This proverb is used in a similar context to “Don’t count your chickens before they are hatched.”

 

言传身教。
Teach by words; influence by deeds.
This saying encourages people to set examples for others through practice.

 

诗三百, 一言以蔽之, 曰:「思无邪」。
The 300 verses of the Book of Odes can be summed up in a single phrase: ‘Don’t think in an evil way’.
This phrase also comes from The Analects of Confucius.

 

成事不说, 遂事不谏, 既往不咎。
Don’t bother explaining that which has already been done; don’t bother criticizing that which is already gone; don’t bother blaming that which has already passed.
This phrase also comes from The Analects of Confucius.

 

有德者,必有言,有言者,不必有德。
People with virtue must speak out; people who speak are not all virtuous.
This phrase comes from The Analects of Confucius. According to Confucianism, the moral character of a writer determines the value of his work.
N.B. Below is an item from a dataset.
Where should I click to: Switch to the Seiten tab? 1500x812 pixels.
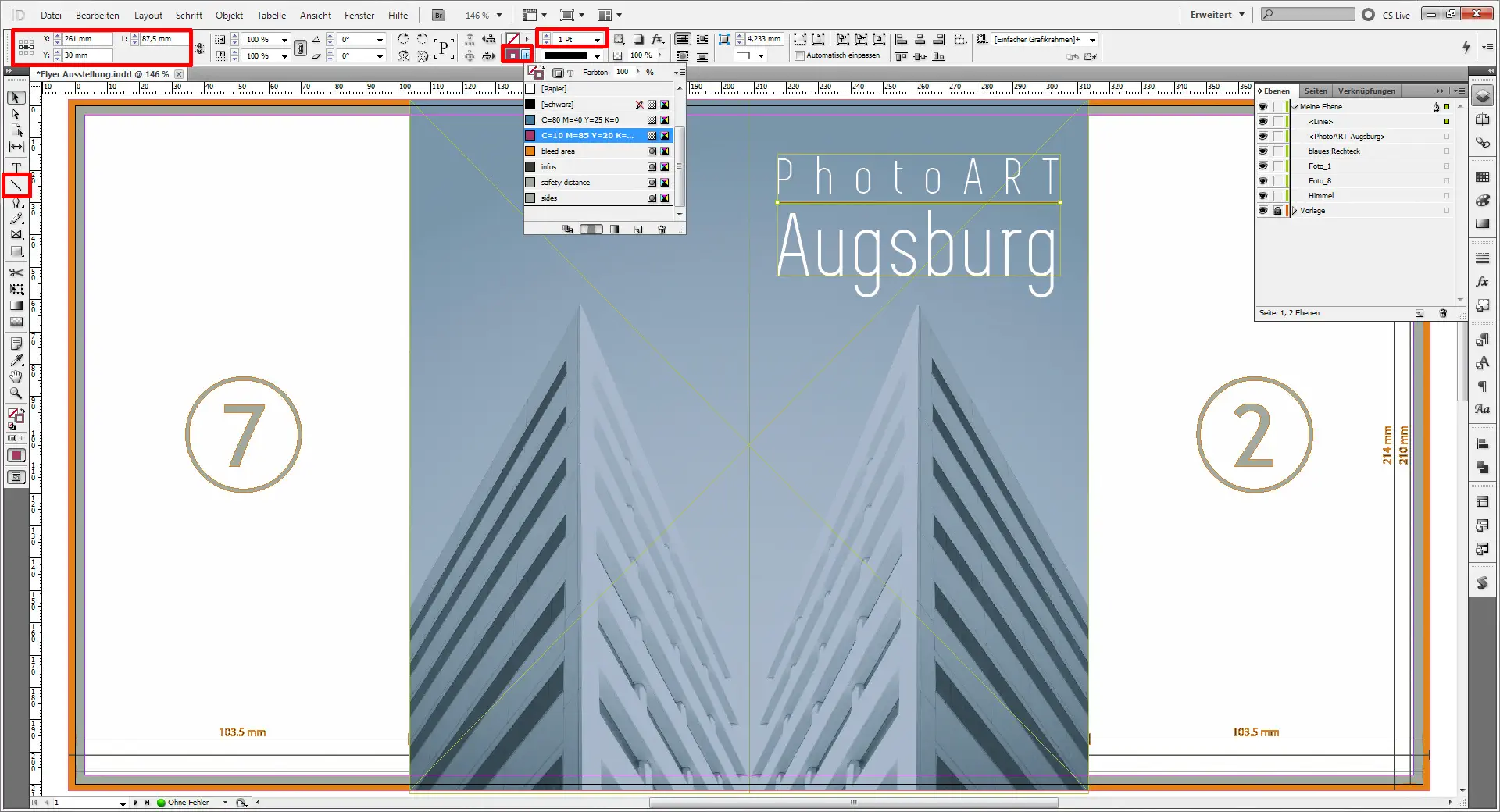[1316, 91]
Virtuous people naturally write well, but those who write well might not necessarily be virtuous.

 

君子敏于行而讷于言。 
The gentlemen are speedy as a worker and cautious as a speaker.
This phrase also comes from The Analects of Confucius.

 

言顾行,行顾言 
When a man speaks, he should think of his acts; when he acts, he should think of what he said.
This phrase comes from The Book of Rites, indicating that a man’s words should correspond to his actions and vice versa.